PROBLEMS TO WORK ON:
1 – Rewrite the passage of the Corrections Act article starting at "The Truth and" and ending at "care and custody.", using "treatment center" in place of "healing lodge".
2 – Write the next part of the article on the proposed Corrections Act changes, picking up after its final sentence.

-- Begin DOCUMENT PASSAGE --

Proposed changes to Corrections Act could narrow community release options for Indigenous people, says senator
'This is not sufficient to address, much less end overrepresentation,' says Sen. Kim Pate
Advocates and legal experts are concerned proposed changes to the Corrections and Conditional Release Act (CCRA) are adding restrictions to provisions for community release for Indigenous people.
Bill C-83, which includes proposed amendments to the CCRA, was tabled in Ottawa last week. Much of the public conversation so far has focused on the proposed changes to the way inmates are segregated but the bill also outlines a number of changes directly related to Indigenous people involved in the criminal justice system.
Advocates and experts are concerned about new terminology in sections of the act related to release options for Indigenous people.
Sen. Kim Pate, who was executive director of the Canadian Association of Elizabeth Fry Societies for more than 20 years, said the new text "is clearly more limiting than the CCRA's current terminology."
"While it is encouraging to see this systemic overrepresentation [of Indigenous Peoples] acknowledged in the statute, this is not sufficient to address, much less end overrepresentation," she said in a emailed statement to CBC.
Despite legislative and policy changes over the years, the rate of Indigenous people incarcerated has increased every year for the last three decades, according to the most recent annual report from the Office of the Correctional Investigator.
The report also pointed out that between 2007 and 2016 the Indigenous prison population increased by 39 per cent.
The Truth and Reconciliation Commission called for action to reduce the overrepresentation in its final report.
Senator sees potential problems for urban Indigenous
Under the current Corrections and Conditional Release Act's section 81, an Aboriginal community can enter into an agreement to provide correctional services, for example a healing lodge, and offenders can be transferred into the community's care and custody.
In section 84, if offenders ask to be released into an Aboriginal community, the Aboriginal community is to be notified and given the opportunity to propose a plan for the offender's release and integration into the community.
"Aboriginal community," is defined as "a first nation, tribal council, band, community, organization or other group with a predominantly aboriginal leadership."
The bill proposes changing "Aboriginal community" in section 81 to "Indigenous governing body or any Indigenous organization."
In section 84, the "Aboriginal community" to be notified would be changed to "community's Indigenous governing body."
"Indigenous governing body" is defined as a council, government or other entity that is authorized to act on behalf of an Indigenous group, community or people that holds rights recognized and affirmed by section 35 of the Constitution Act, 1982.

-- End DOCUMENT PASSAGE --
-- Begin DATASET --

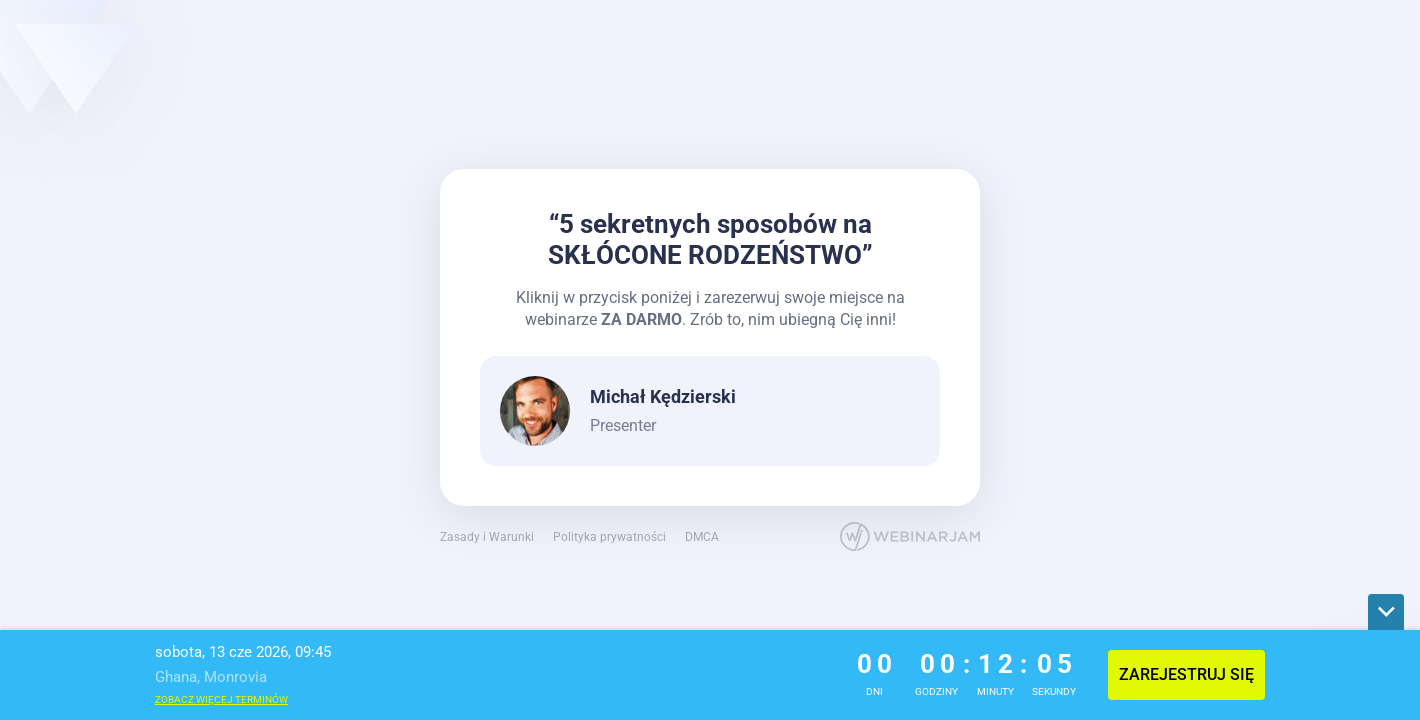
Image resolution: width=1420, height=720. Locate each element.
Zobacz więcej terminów (221, 699)
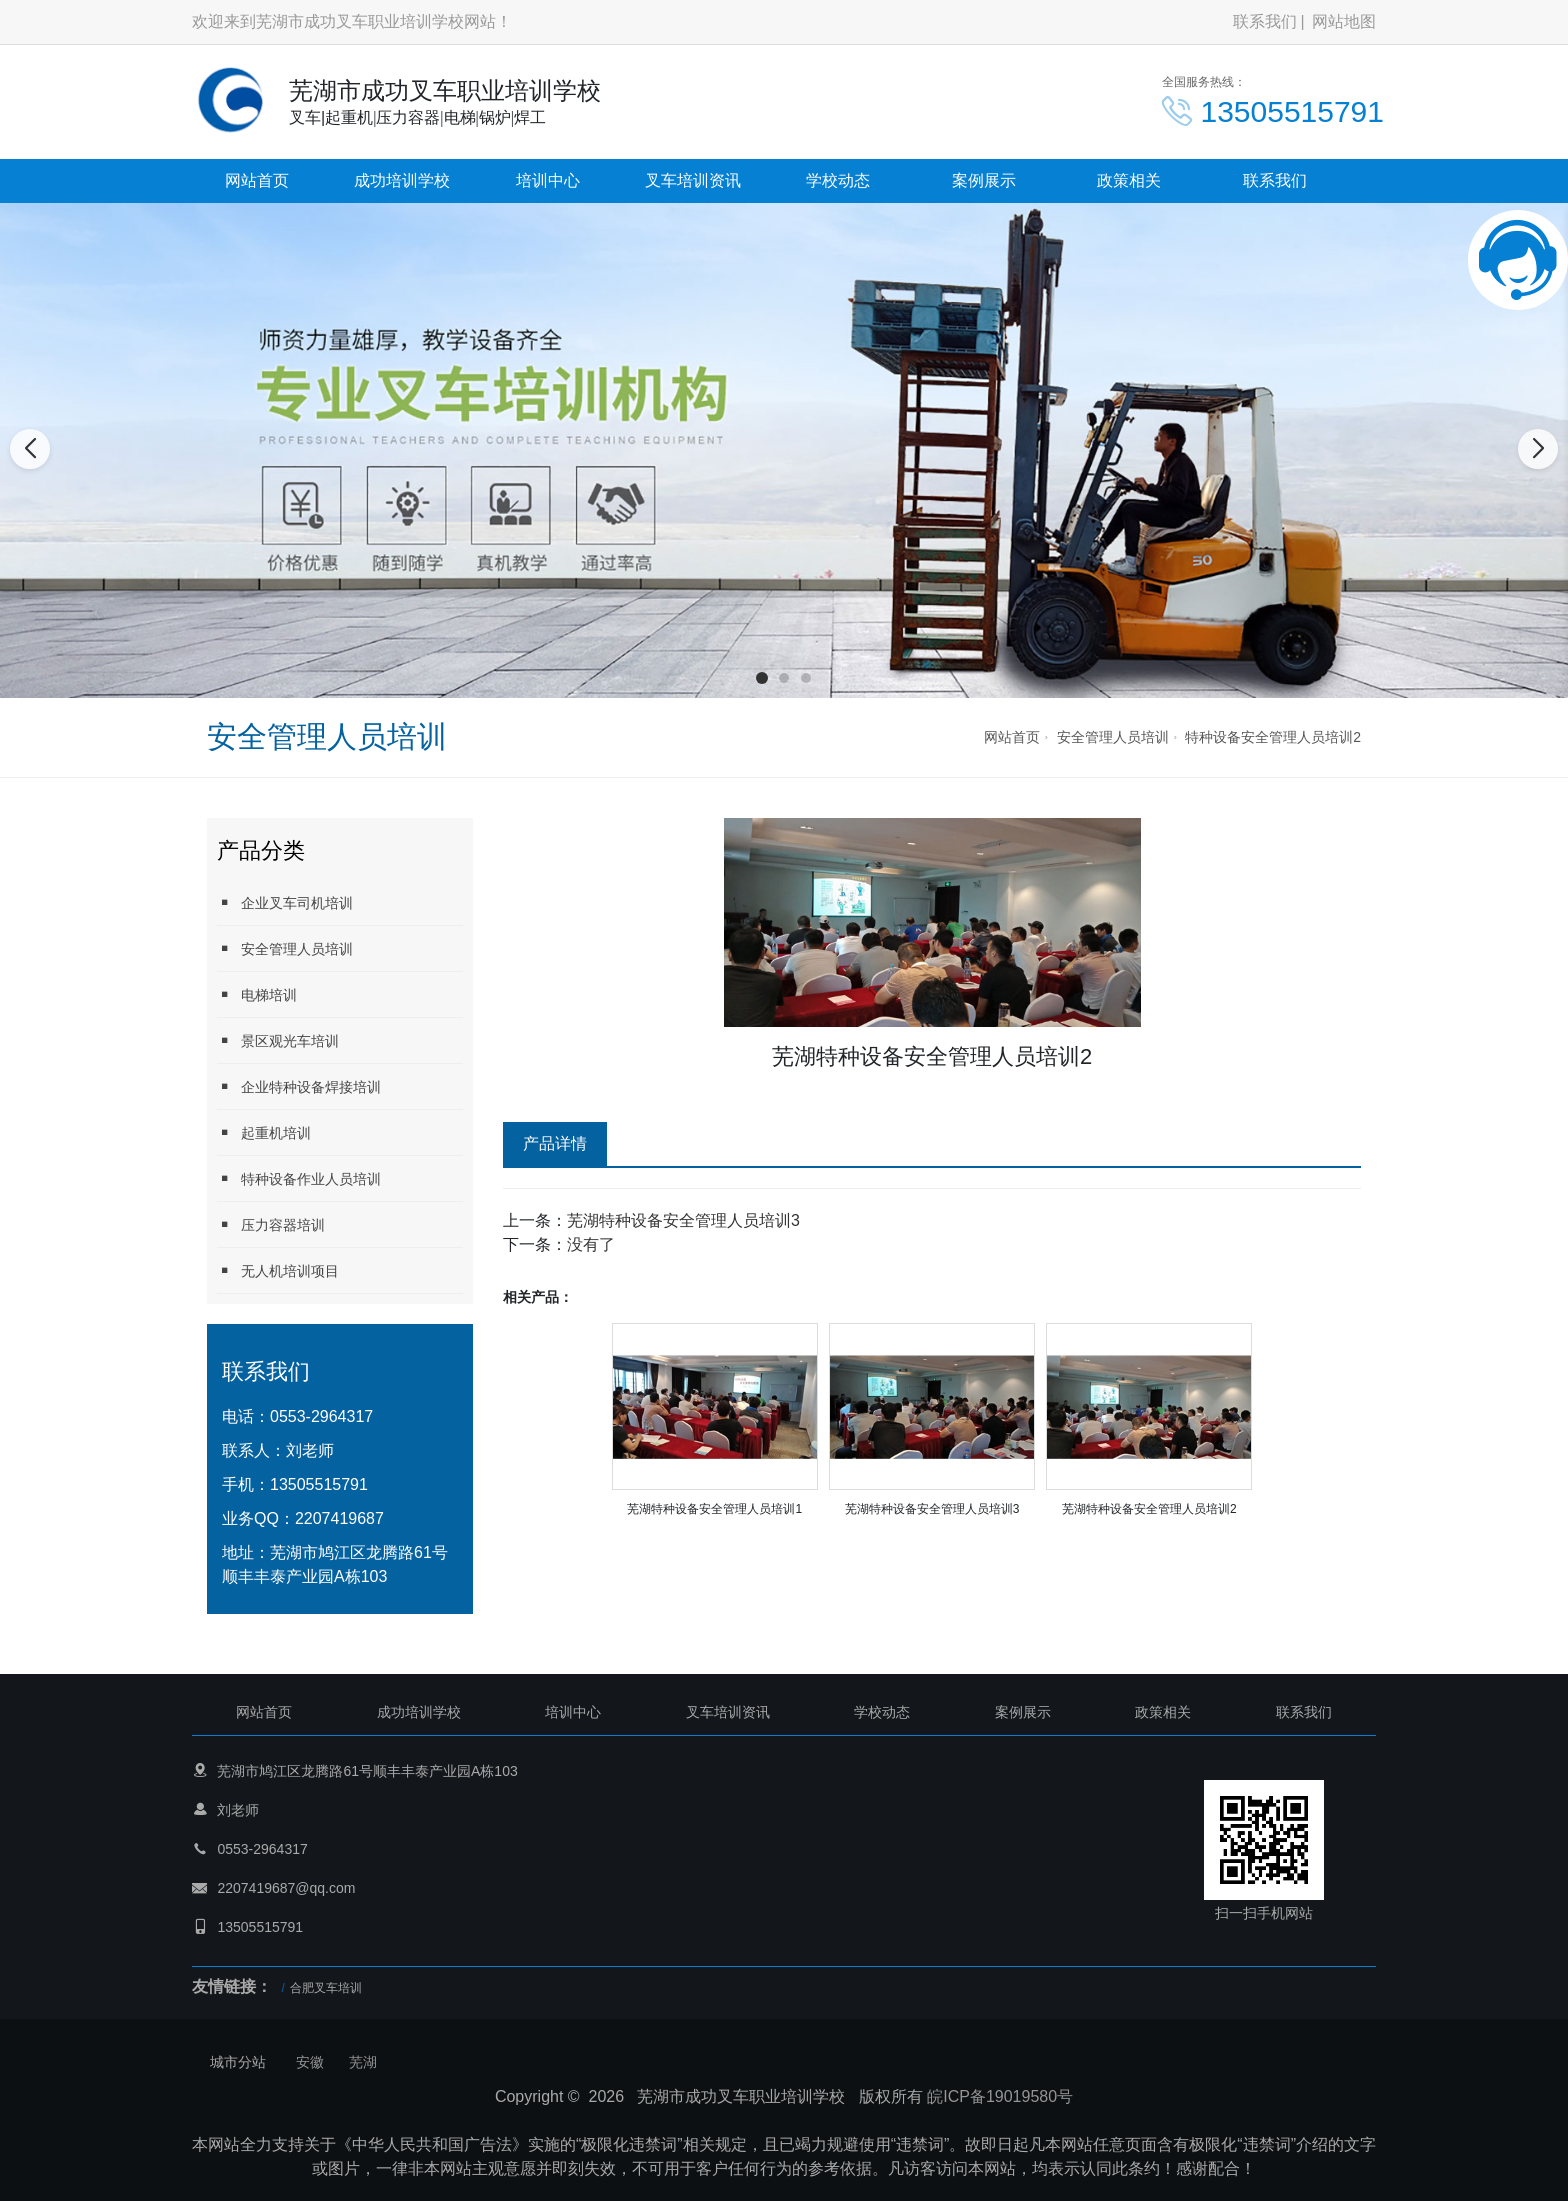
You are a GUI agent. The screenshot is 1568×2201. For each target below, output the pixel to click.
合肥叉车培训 (326, 1988)
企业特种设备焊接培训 (299, 1086)
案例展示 (984, 180)
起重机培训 (264, 1132)
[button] (762, 678)
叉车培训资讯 (693, 180)
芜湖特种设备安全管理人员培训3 (683, 1220)
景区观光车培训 (278, 1040)
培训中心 (548, 180)
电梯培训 (257, 994)
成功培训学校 (402, 180)
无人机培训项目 (278, 1270)
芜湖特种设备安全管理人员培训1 (714, 1509)
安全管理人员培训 (1113, 737)
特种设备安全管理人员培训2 (1273, 737)
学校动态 (838, 180)
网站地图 (1344, 21)
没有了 (591, 1244)
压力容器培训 (271, 1224)
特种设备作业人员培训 (299, 1178)
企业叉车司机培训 (285, 902)
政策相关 (1129, 180)
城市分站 (238, 2062)
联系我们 (1265, 21)
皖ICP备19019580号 (1000, 2096)
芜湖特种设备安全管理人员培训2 (1149, 1509)
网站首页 (257, 180)
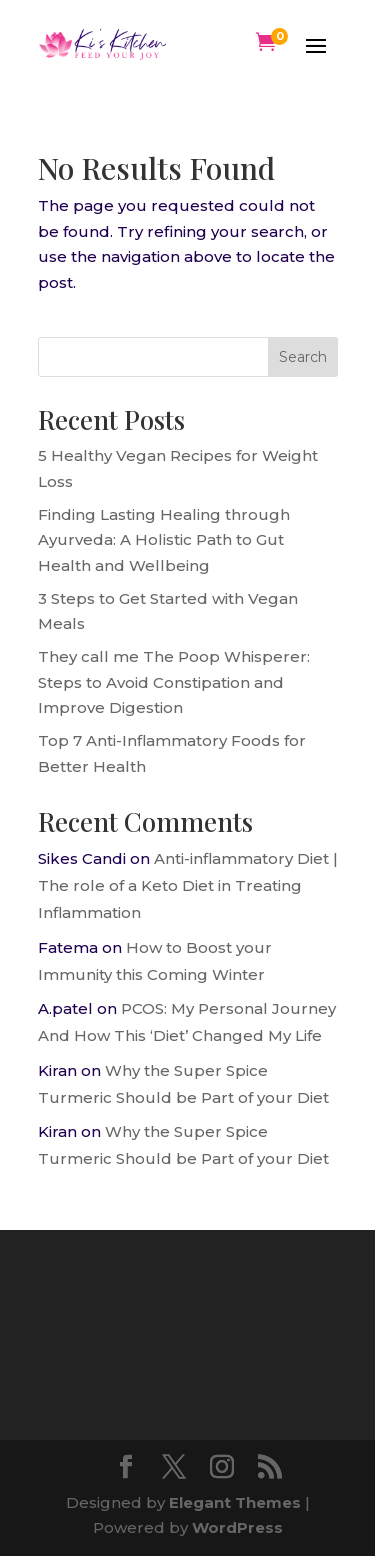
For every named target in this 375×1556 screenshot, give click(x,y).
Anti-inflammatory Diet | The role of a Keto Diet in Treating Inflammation (188, 885)
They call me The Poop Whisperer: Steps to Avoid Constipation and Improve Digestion (174, 682)
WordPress (237, 1527)
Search (303, 357)
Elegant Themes (235, 1502)
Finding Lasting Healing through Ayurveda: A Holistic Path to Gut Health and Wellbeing (164, 540)
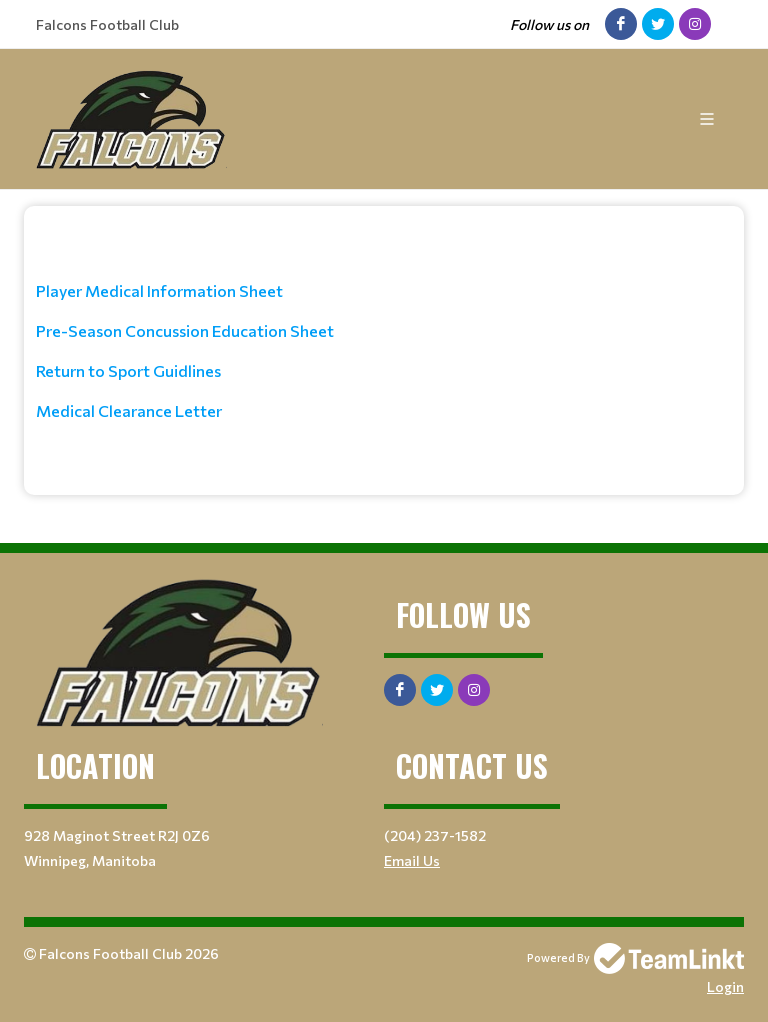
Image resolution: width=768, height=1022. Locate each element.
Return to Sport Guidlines (128, 370)
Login (725, 986)
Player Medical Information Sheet (159, 290)
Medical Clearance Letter (129, 410)
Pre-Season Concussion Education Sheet (185, 330)
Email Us (412, 860)
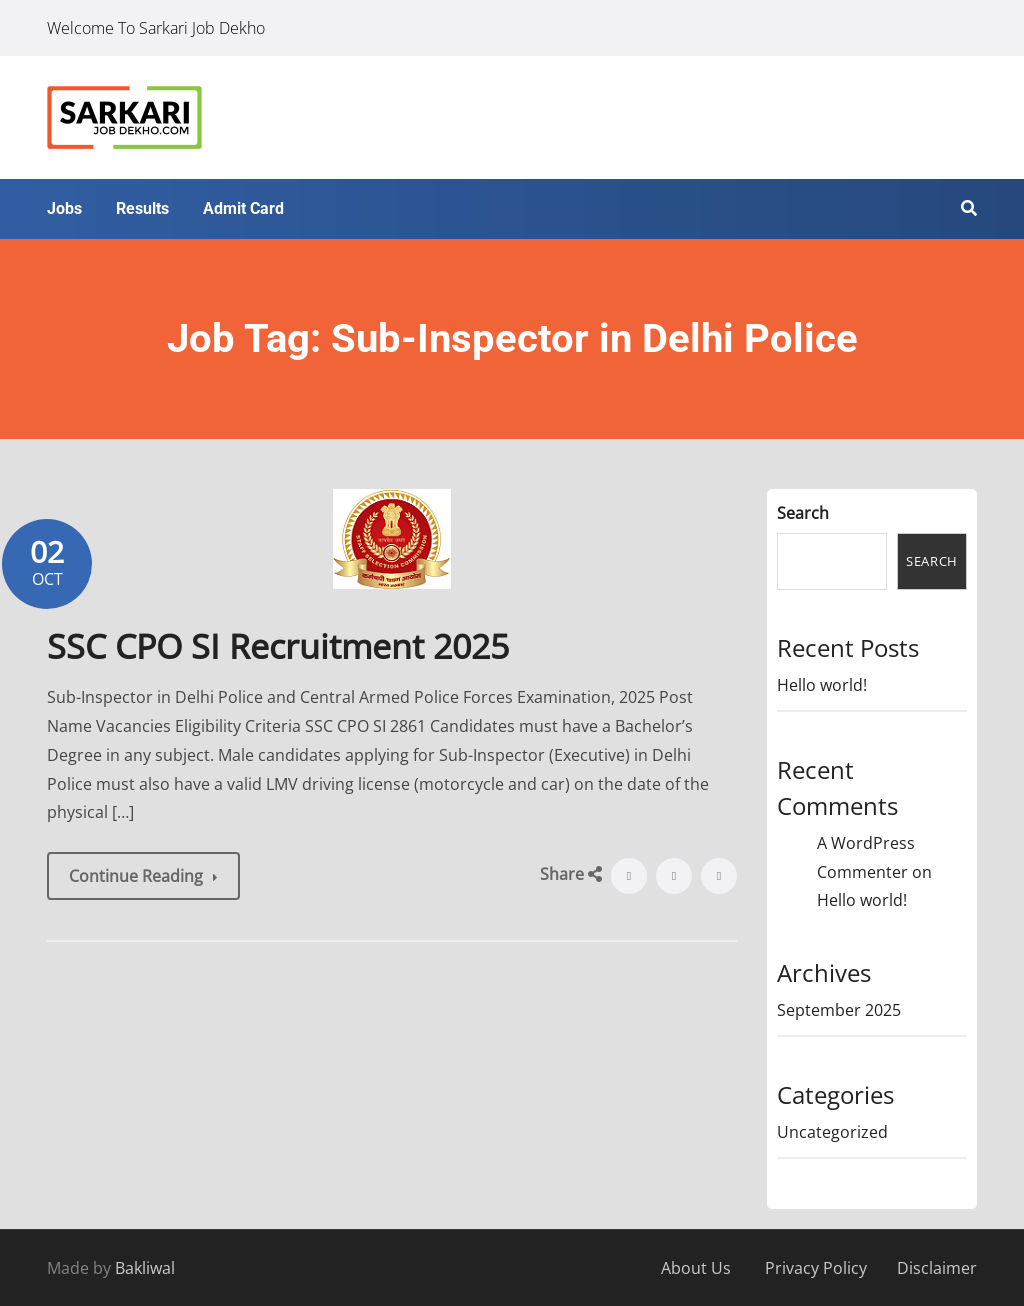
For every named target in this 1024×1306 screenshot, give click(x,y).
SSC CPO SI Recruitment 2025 (278, 646)
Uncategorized (832, 1132)
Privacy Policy (816, 1268)
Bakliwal (145, 1268)
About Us (696, 1268)
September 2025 (839, 1010)
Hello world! (822, 685)
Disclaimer (937, 1268)
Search (803, 513)
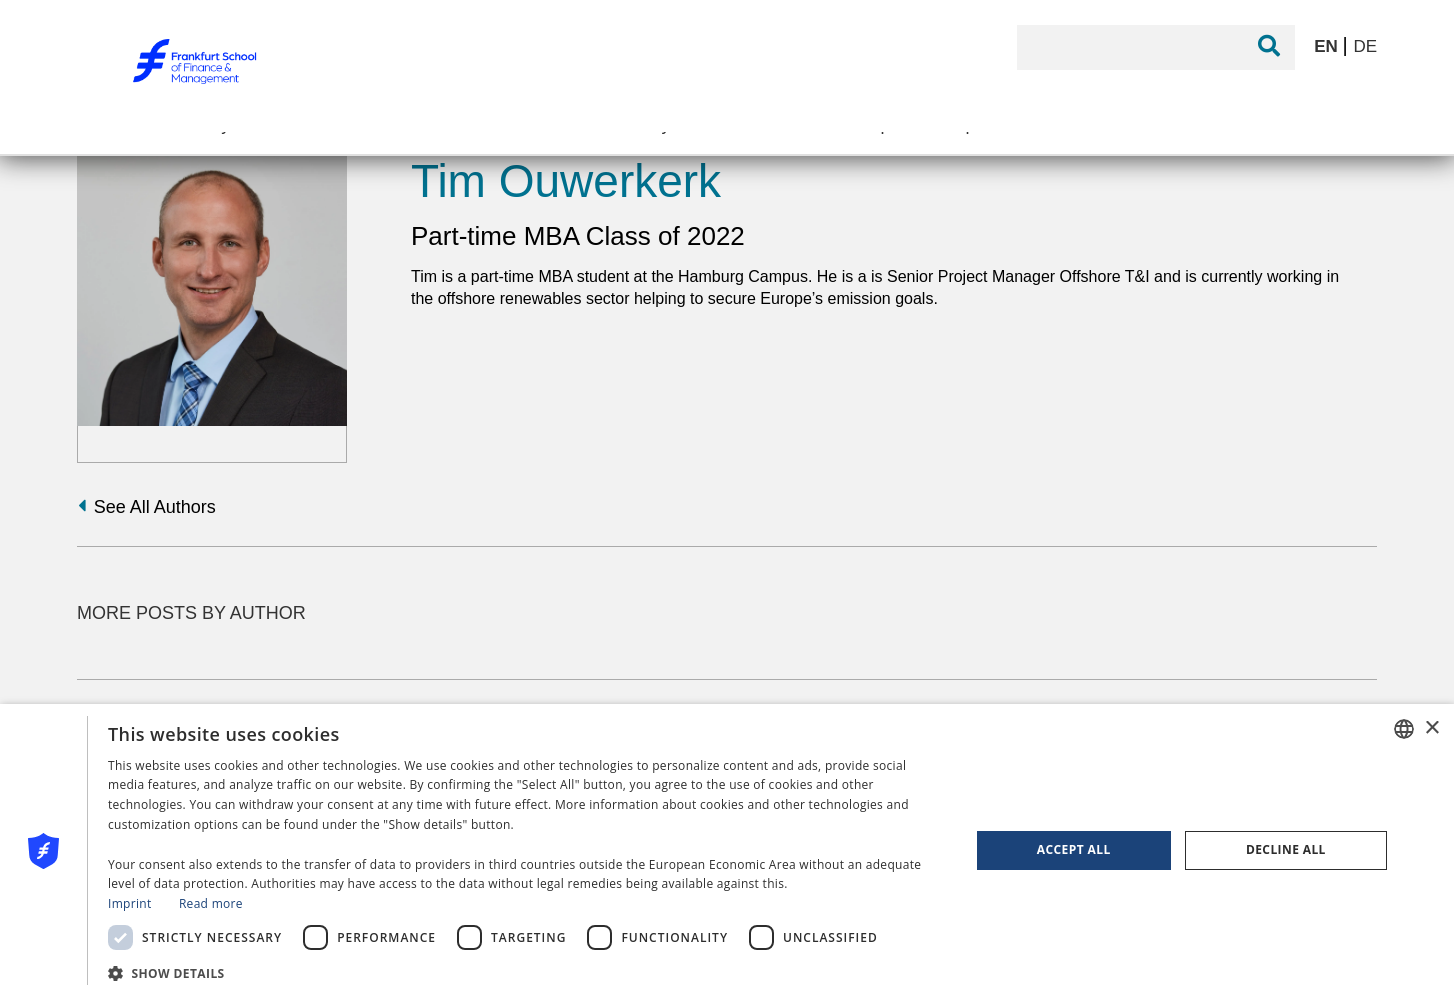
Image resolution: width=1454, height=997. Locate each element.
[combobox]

-- End DATASET --

TASK RESULTS:
1 –
The Truth and Reconciliation Commission called for action to reduce the overrepresentation in its final report.
Senator sees potential problems for urban Indigenous
Under the current Corrections and Conditional Release Act's section 81, an Aboriginal community can enter into an agreement to provide correctional services, for example a treatment center, and offenders can be transferred into the community's care and custody.

2 –
Pate said this change in terminology is more restrictive and she worries it will reduce or limit the application of these options through the Correctional Service of Canada.
"Many of those inside, for example those from urban communities, may not have a community of origin with a governing body, which will needlessly generate additional barriers," she said.
"This change would prevent, for example, Indigenous grassroots groups from being able to apply directly to support an individual in the community."
Language change recognizes contracts, says Public Safety
A spokesperson for the Ministry of Public Safety wrote in an emailed statement to CBC that "increasing the engagement of Indigenous communities in planning the release of Indigenous offenders is critical to the achievement of correctional results for Indigenous offenders."
They also said the proposed legislation includes terminology to ensure Indigenous people who are incarcerated are not limited in their release options, adding the term "Indigenous Organization" is not defined in the bill.
"That expression has been left open to ensure that it can address the different possibilities of arrangements."
The statement goes on to say, "There has always been the need to enter into an agreement with a governing body linked to the appropriate authorities to carry out the contractual clauses or obligations. The term 'Indigenous governing body or Indigenous organization' recognizes that agreements and/or contracts must be linked to the appropriate authority and aligns the language in the Act to the reality of entering into contracts."
In reading this response from Public Safety, Pate said she still sees the proposed legislation as being more restrictive than the existing CCRA, which she said uses broader language when it comes to who can play a part in an Indigenous person's release from prison.
"Bill C-83 could significantly undermine the potential of sections 81 and 84 to bring about decarceration, by restricting the scope of these provisions," she said.
Putting Gladue into law for Corrections
Jennifer Metcalfe, executive director of Prisoners' Legal Services, said she shares the concerns raised by Pate.
"It's a real crisis, the overrepresentation, so we need to be making changes that are easier for people to access conditional release and to reintegrate into their community instead of putting in more restrictions," she said.
But Metcalfe also acknowledges there are some promising elements to the legislation.
One of the additional proposed changes to the CCRA specific to Indigenous people spells out that unique systemic and background factors must be taken into consideration by correctional staff in all of their decision-making related to the individual.
It also requires correctional staff to consider the factors that have led to the overrepresentation of Indigenous people in the criminal justice system "and that may have contributed to the offender's involvement in the criminal justice system."
According to a spokesperson from Public Safety Canada, "These factors would include the impacts of residential schools, intergenerational trauma, and the socio-economic circumstances of Indigenous communities, particularly as they relate to rates of unemployment, lower education levels, poverty, addictions and family violence."
These are a formal acknowledgement in law of the requirement established by the Supreme Court of Canada in the 1999 Gladue decision to apply these principles throughout a person's interaction with the criminal justice system.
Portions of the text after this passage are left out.